Input for this task »
:::
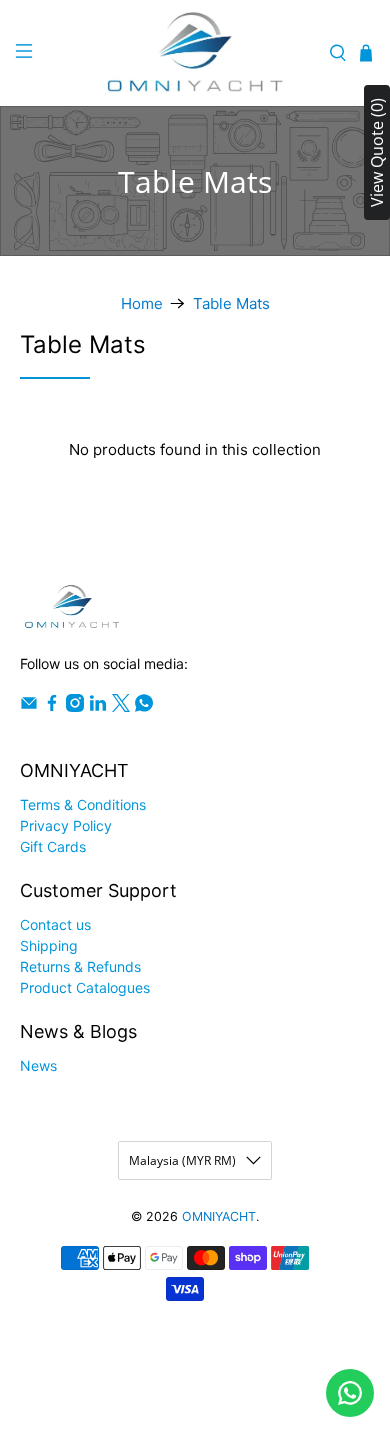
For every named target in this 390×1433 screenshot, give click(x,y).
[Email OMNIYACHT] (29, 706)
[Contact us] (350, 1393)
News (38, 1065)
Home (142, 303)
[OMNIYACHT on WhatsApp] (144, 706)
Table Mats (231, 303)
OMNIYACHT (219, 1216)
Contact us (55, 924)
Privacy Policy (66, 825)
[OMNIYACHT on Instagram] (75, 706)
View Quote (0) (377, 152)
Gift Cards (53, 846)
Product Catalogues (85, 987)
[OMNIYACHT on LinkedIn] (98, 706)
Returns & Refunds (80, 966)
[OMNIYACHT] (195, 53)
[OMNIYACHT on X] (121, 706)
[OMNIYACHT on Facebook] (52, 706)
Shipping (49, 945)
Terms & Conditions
:::
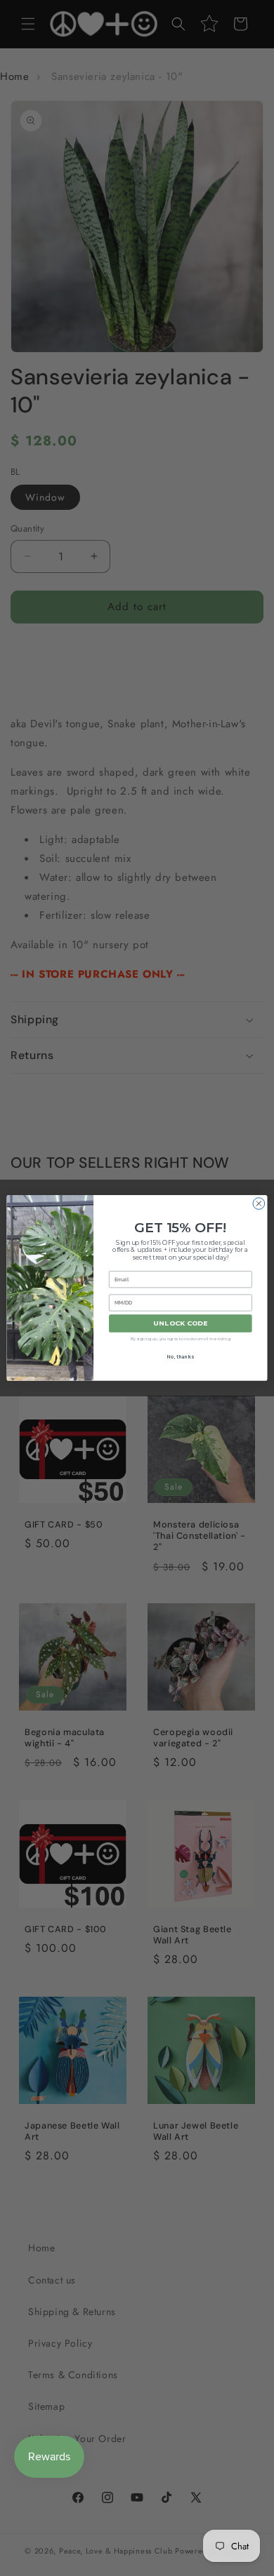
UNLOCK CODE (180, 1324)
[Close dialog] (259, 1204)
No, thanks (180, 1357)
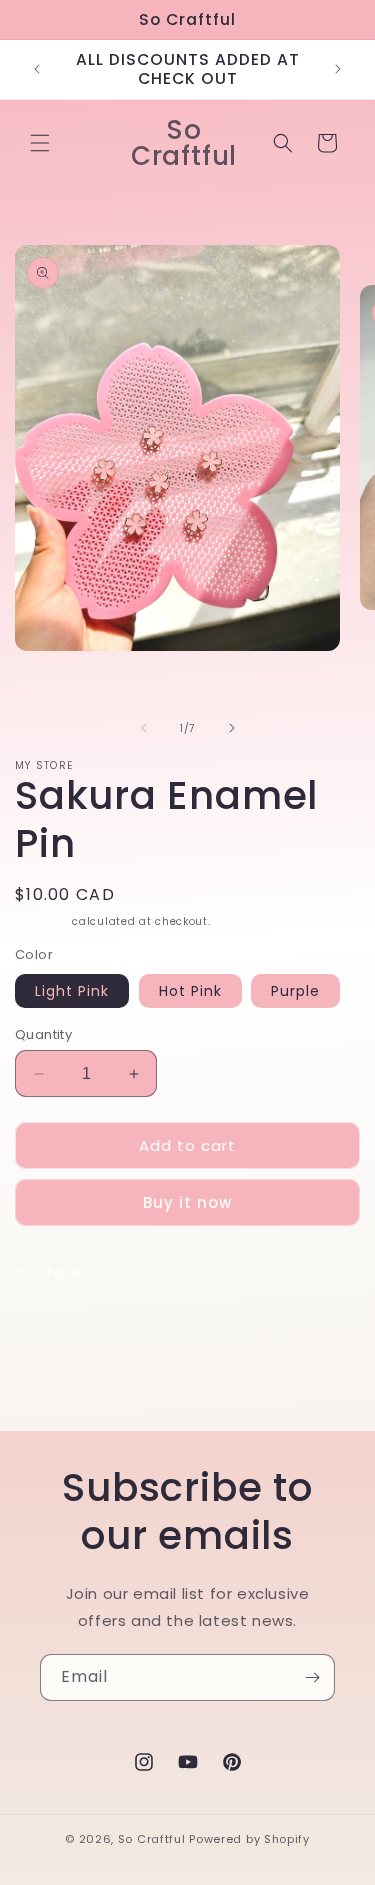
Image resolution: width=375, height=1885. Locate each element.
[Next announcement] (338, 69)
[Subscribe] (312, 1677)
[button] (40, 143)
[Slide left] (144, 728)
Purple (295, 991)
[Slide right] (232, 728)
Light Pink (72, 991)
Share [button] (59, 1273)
:::
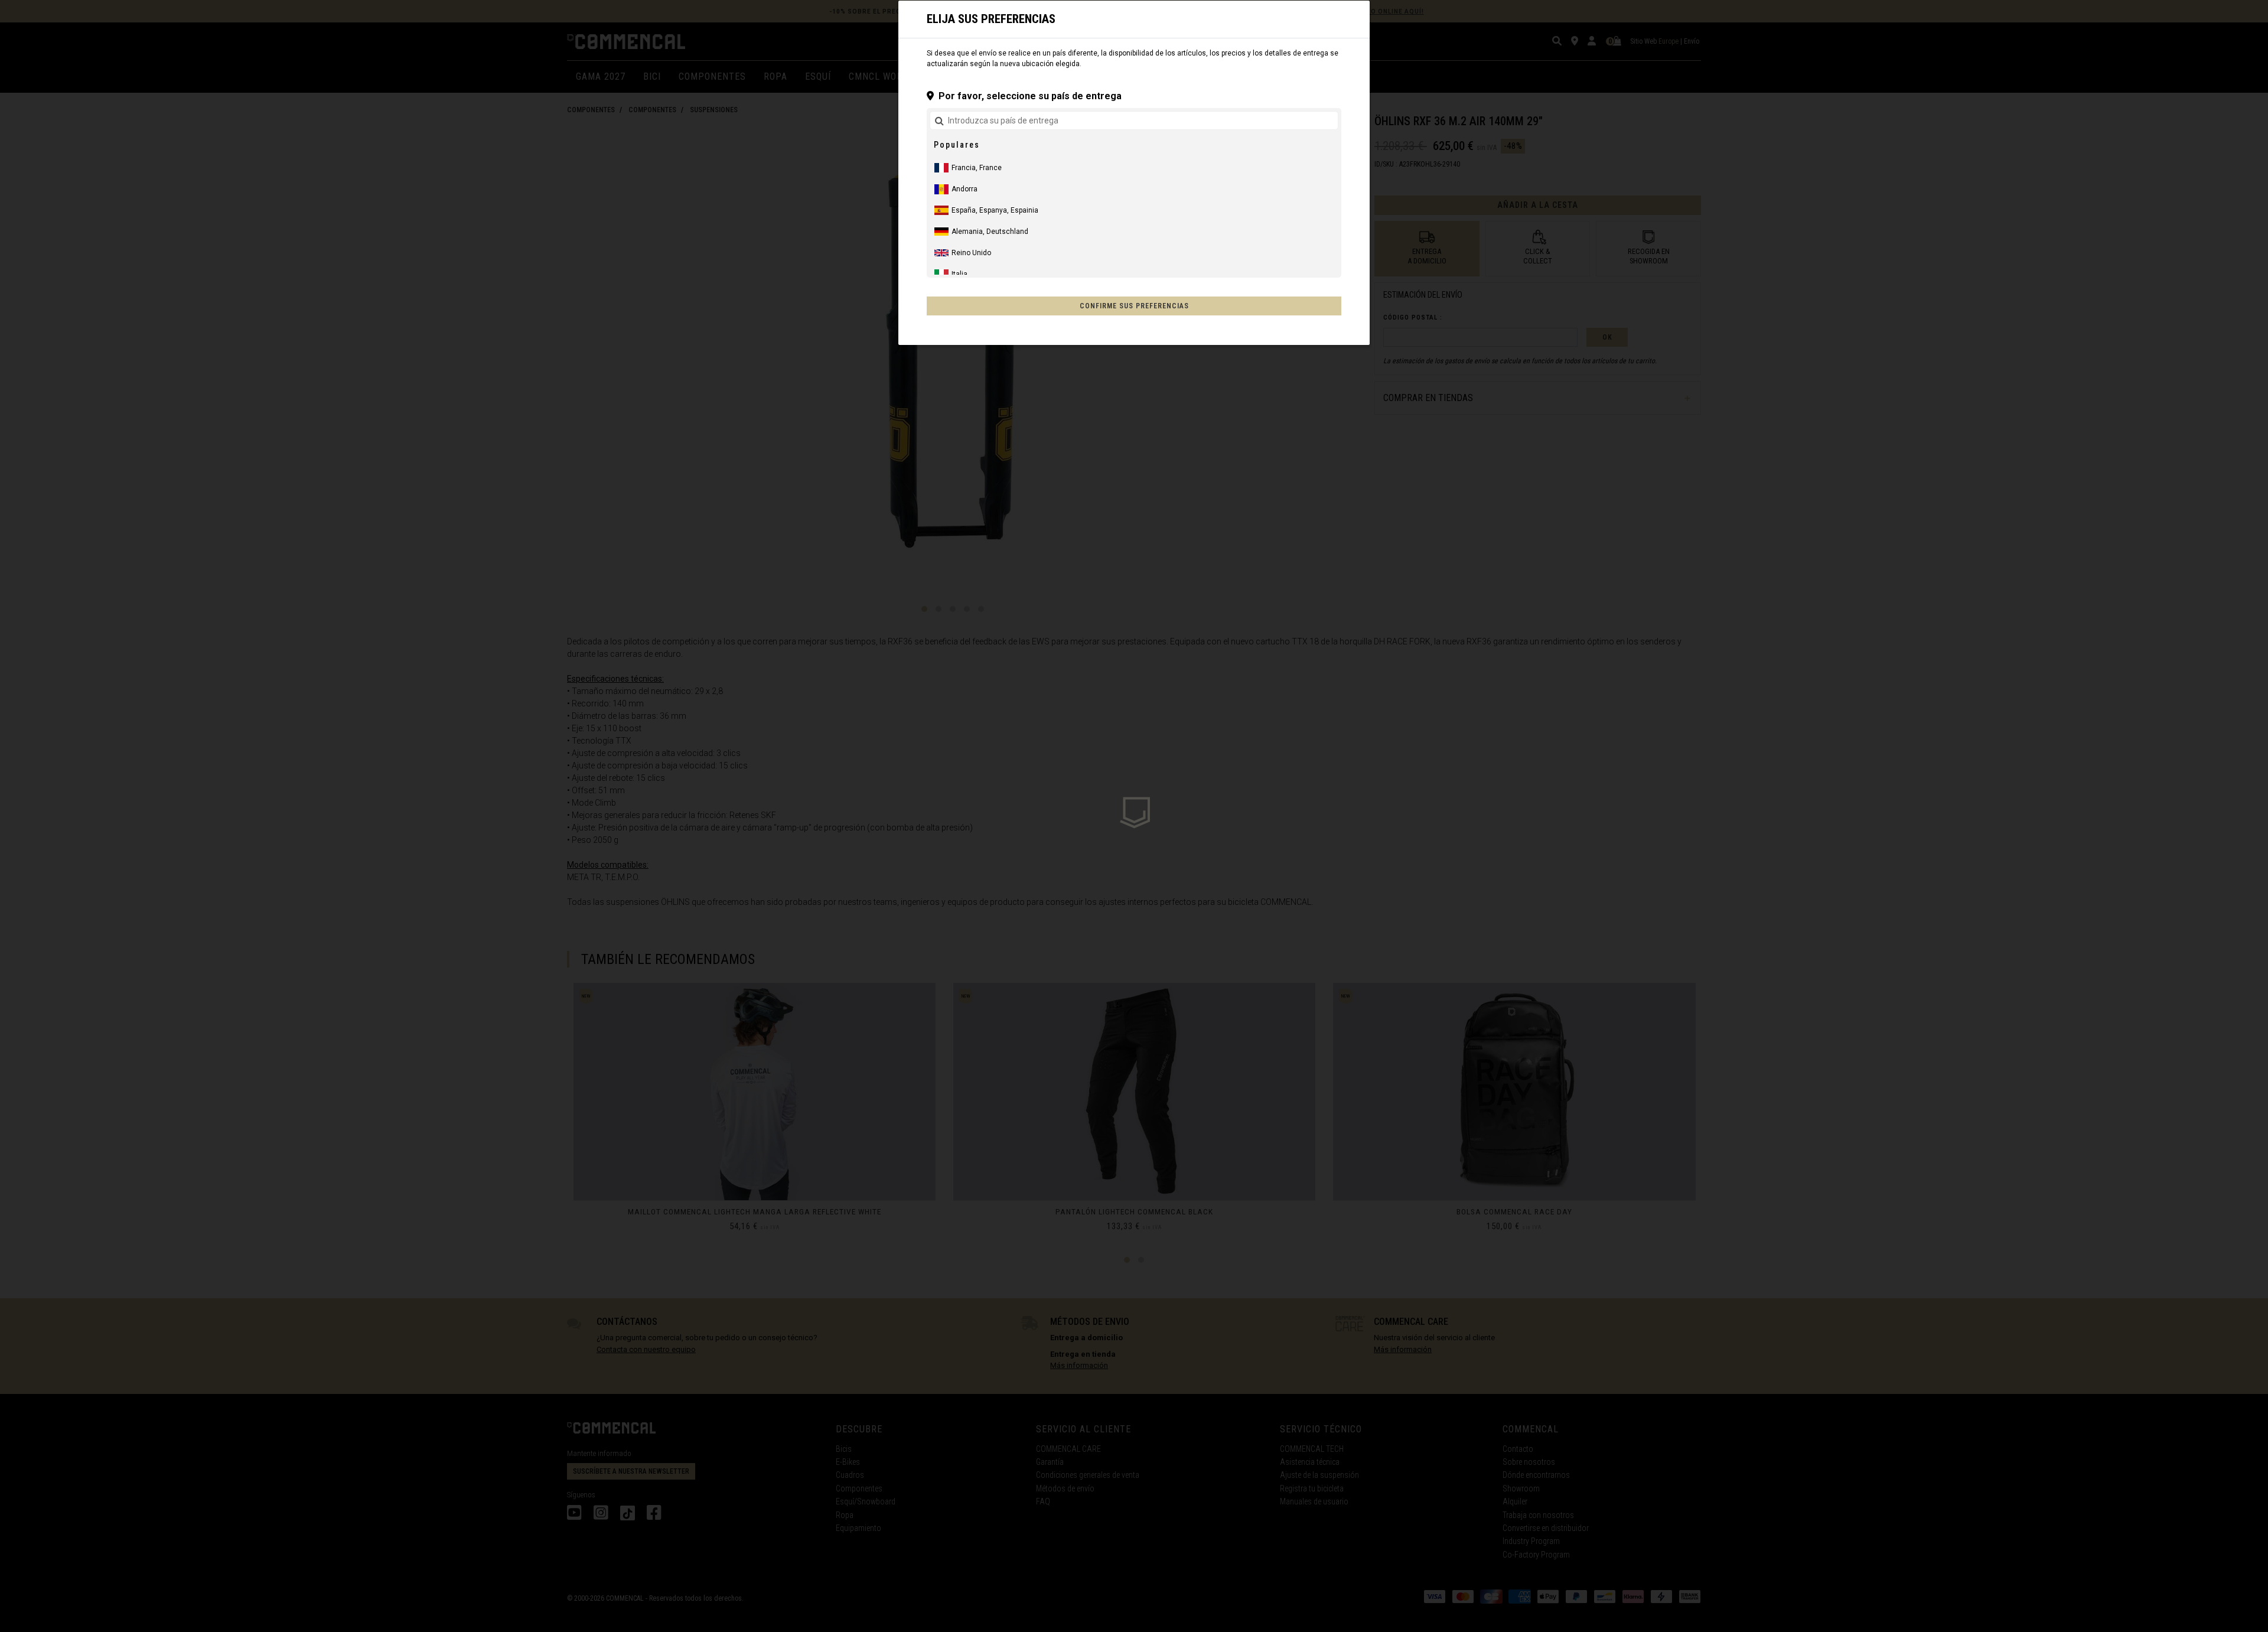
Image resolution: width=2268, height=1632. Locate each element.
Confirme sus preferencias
:::
Task details » Please transcribe exactly the lines above from the line that has "[Contact us] (350, 1393)" up to and including the line that has "Terms & Conditions"; no other line belongs in the answer.

Output »
[Contact us] (350, 1393)
News (38, 1065)
Home (142, 303)
[OMNIYACHT on WhatsApp] (144, 706)
Table Mats (231, 303)
OMNIYACHT (219, 1216)
Contact us (55, 924)
Privacy Policy (66, 825)
[OMNIYACHT on Instagram] (75, 706)
View Quote (0) (377, 152)
Gift Cards (53, 846)
Product Catalogues (85, 987)
[OMNIYACHT on LinkedIn] (98, 706)
Returns & Refunds (80, 966)
[OMNIYACHT] (195, 53)
[OMNIYACHT on X] (121, 706)
[OMNIYACHT on Facebook] (52, 706)
Shipping (49, 945)
Terms & Conditions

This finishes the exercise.